Vivo en una ciudad donde la peña no fuma, vapea; va al gimnasio cuatro veces por semana, pero a todos lados en coche, y, cómo no, zampan comida basura a raudales, eso sí, en la calle todo bio. Así somos, qué le vamos a hacer.
Tampoco me voy a quejar demasiado, si no fuera por ellos, no sé cómo pagaría mis libros. Si, he dicho libros. Me encanta leer. Todo comenzó con Teo. Cuando era enano me encantaban las aventuras de ese pequeño zanahorio con el que compartía nombre. Quizás pueda sonar curioso que esta sea la afición de un repartidor, pero quiero hacer una pequeña aclaración: que no pidan un doctorado para hacer recados no significa que no nos interese la cultura. ¿Entendido?
Además, estoy convencido que no hay muchos trabajos donde pudiese ir con sudadera, vaqueros rotos y, menos aún, con rastas. Los churros les llama mi padre. Sé que en realidad me tiene envidia. Debe ser jodido que tu hijo no herede tu calvicie. Lo siento, padre, igual el butanero no era calvo. Habrá que preguntar a tu señora esposa.
Centraré el tiro, que me voy por las ramas.
El caso es que en esta ciudad, entre tanta hipocresía e influencers frustrados, vivió la chica más bonita que he conocido nunca. Podría decir que compartí con ella una preciosa historia de amor y que jugamos a hacer el Titanic en un mirador. Pero no fue así. Ya me hubiera gustado a mí. Todo fue muy diferente, aunque perfecto a su manera.
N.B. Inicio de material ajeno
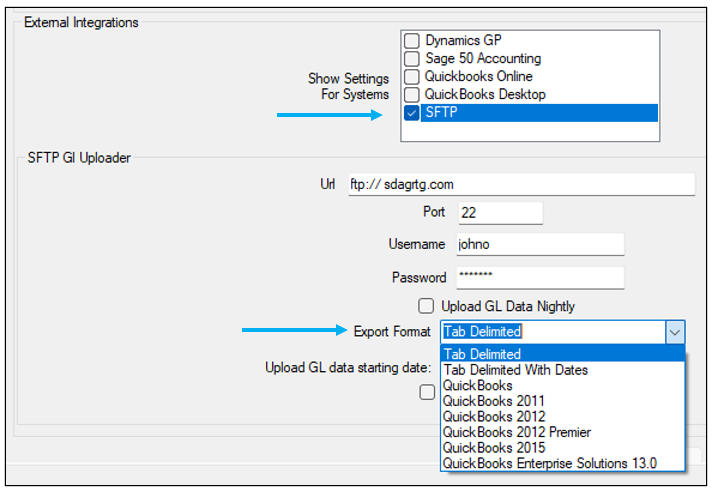Viewport: 715px width, 491px height.
Task: Uncheck the SFTP system checkbox
Action: tap(412, 113)
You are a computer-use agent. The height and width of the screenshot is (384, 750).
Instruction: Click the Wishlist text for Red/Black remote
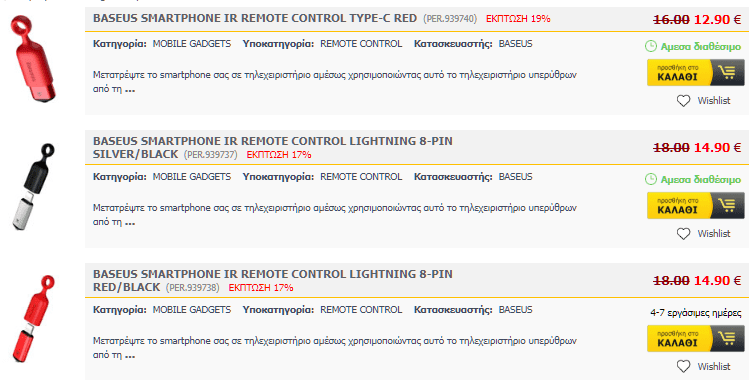714,367
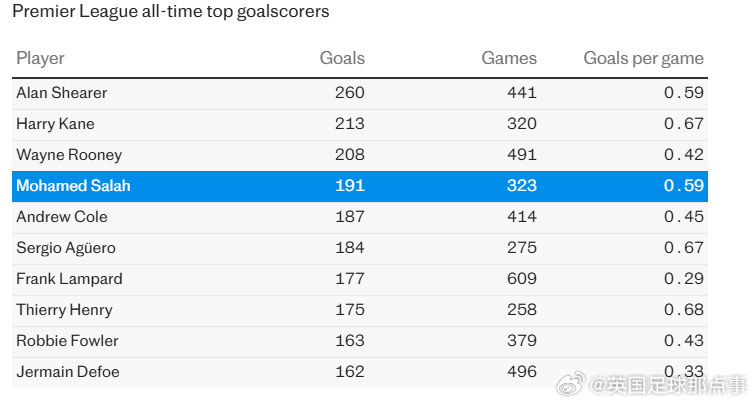This screenshot has height=404, width=755.
Task: Click Frank Lampard's name
Action: coord(69,279)
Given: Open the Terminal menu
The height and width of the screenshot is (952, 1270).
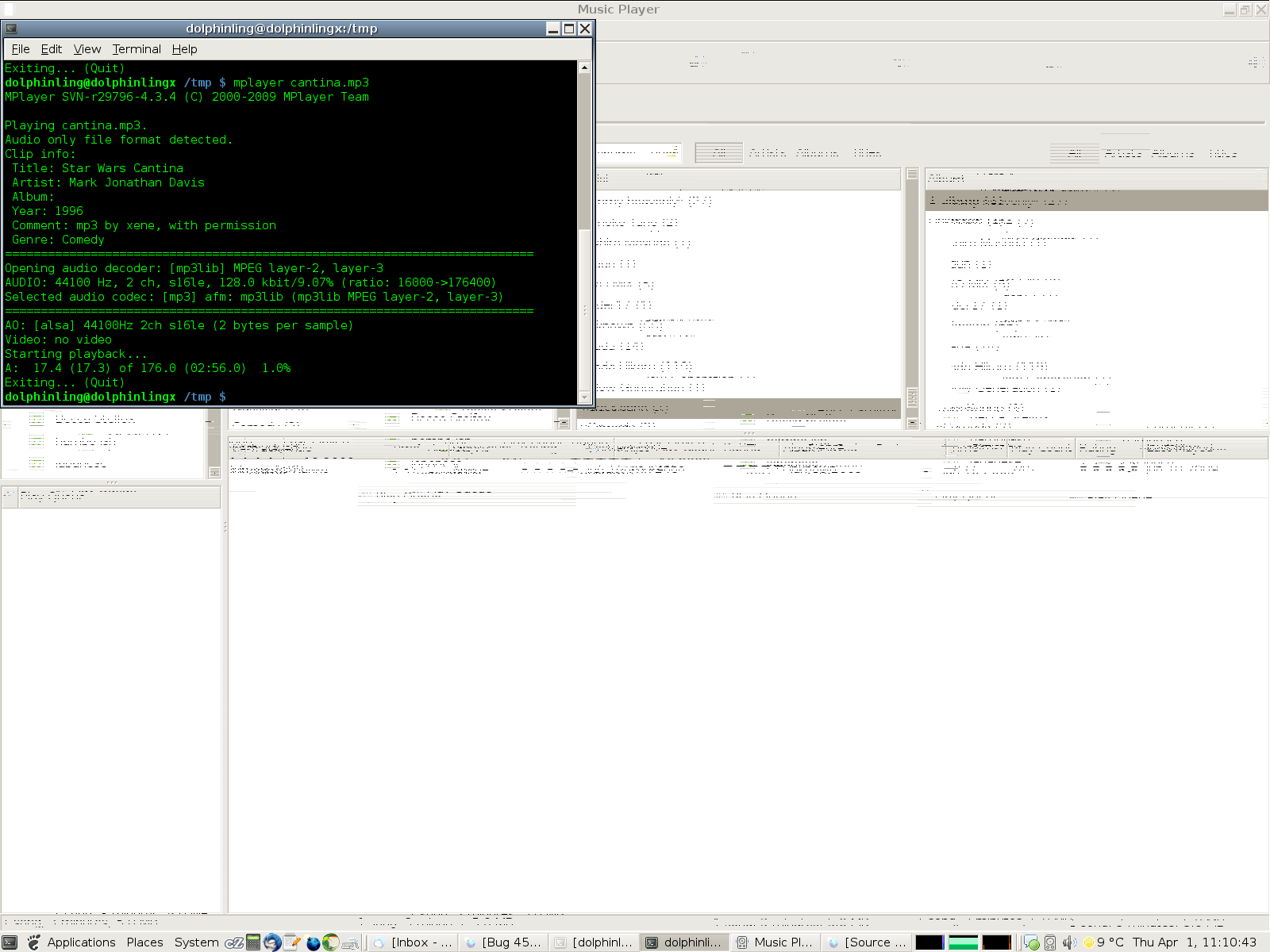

La conocí de servicio. Era una sábado por la noche y me habían encargado llevar un menú individual de sushi a un domicilio del centro. No conocía el restaurante donde recogí la comida, no soy yo muy de pescado crudo, pero tenía pinta de ser bueno. Estaba convencido de que mi cliente sería la típica niña pija que comería delicadamente aquellas piezas intentando no mancharse su ropa de marca.
Lo sé. Me monto demasiadas películas, qué le vamos a hacer. Paso mucho tiempo solo.
Al llegar al portal, me dolían bastante los gemelos, llevaba más de ocho horas currando aquel día. Necesitaba la pasta. Y así de dura es la vida fuera de la oficina, amigo.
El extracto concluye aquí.